**Material for the task:**
────────────────

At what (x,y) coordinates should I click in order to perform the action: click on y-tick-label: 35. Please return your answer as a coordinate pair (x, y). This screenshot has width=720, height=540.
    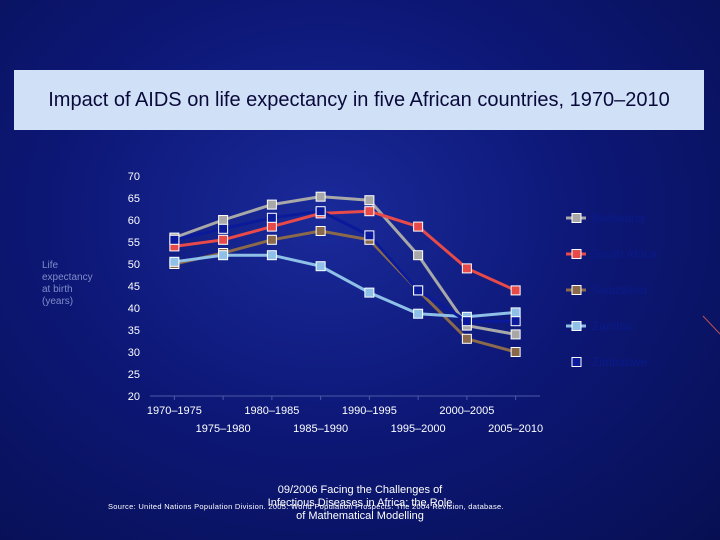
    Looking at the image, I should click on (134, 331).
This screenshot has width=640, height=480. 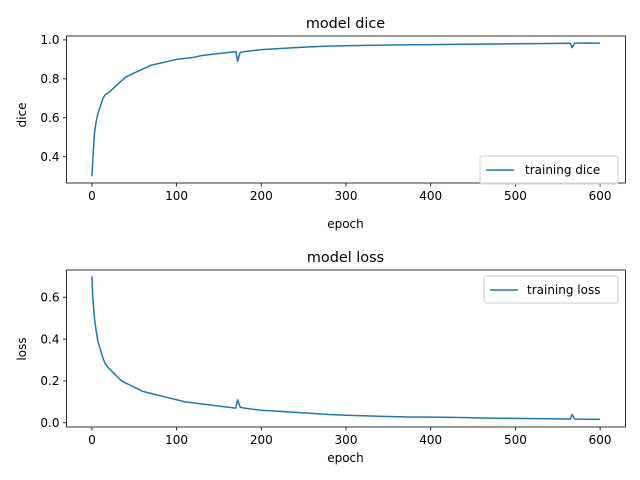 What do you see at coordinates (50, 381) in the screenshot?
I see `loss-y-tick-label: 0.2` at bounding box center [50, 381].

────────────────

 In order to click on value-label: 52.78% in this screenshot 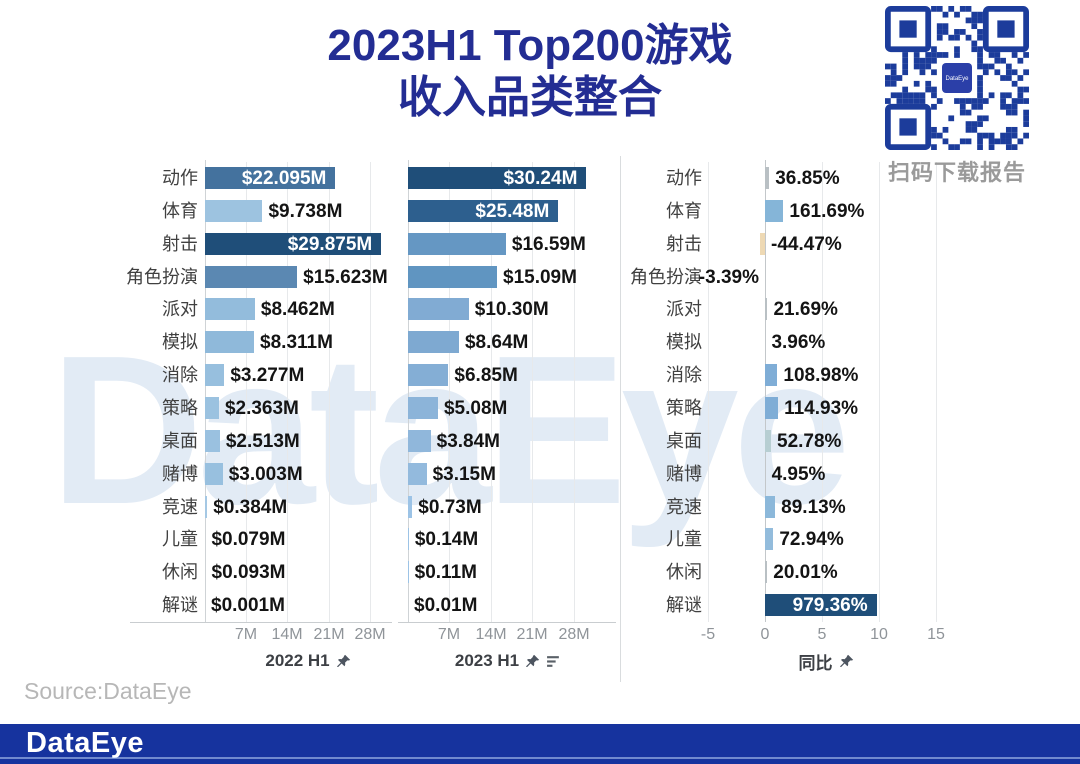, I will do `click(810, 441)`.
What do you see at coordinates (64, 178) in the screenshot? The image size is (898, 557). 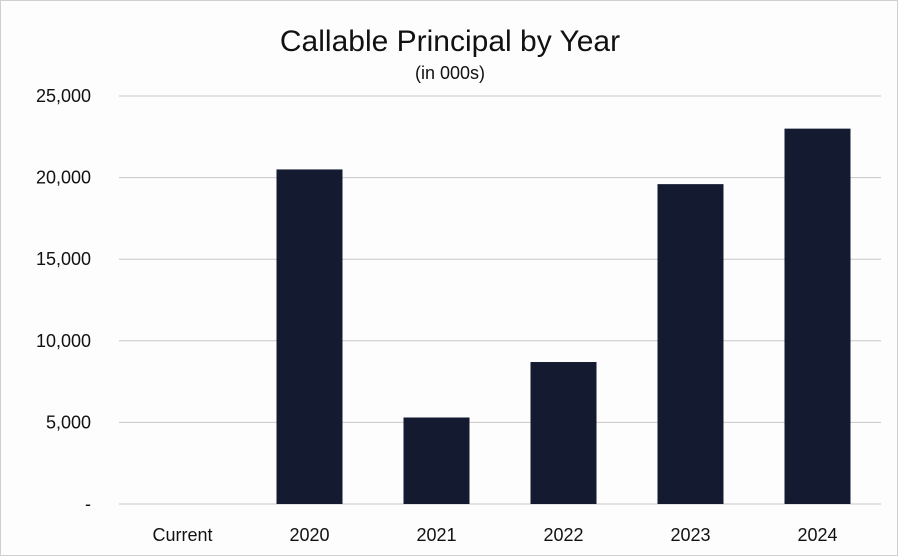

────────────────

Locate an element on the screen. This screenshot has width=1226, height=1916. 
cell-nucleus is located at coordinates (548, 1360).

────────────────

Render the stretch from the line containing "Locate an element" through the line containing "cell-nucleus is located" as a Markdown table with two columns, Row and Line, numbering each line and skipping any blank lines.

**Expected answer:**
| Row | Line |
|---|---|
| 1 | Locate an element on the screen. This screenshot has width=1226, height=1916.  |
| 2 | cell-nucleus is located at coordinates (548, 1360). |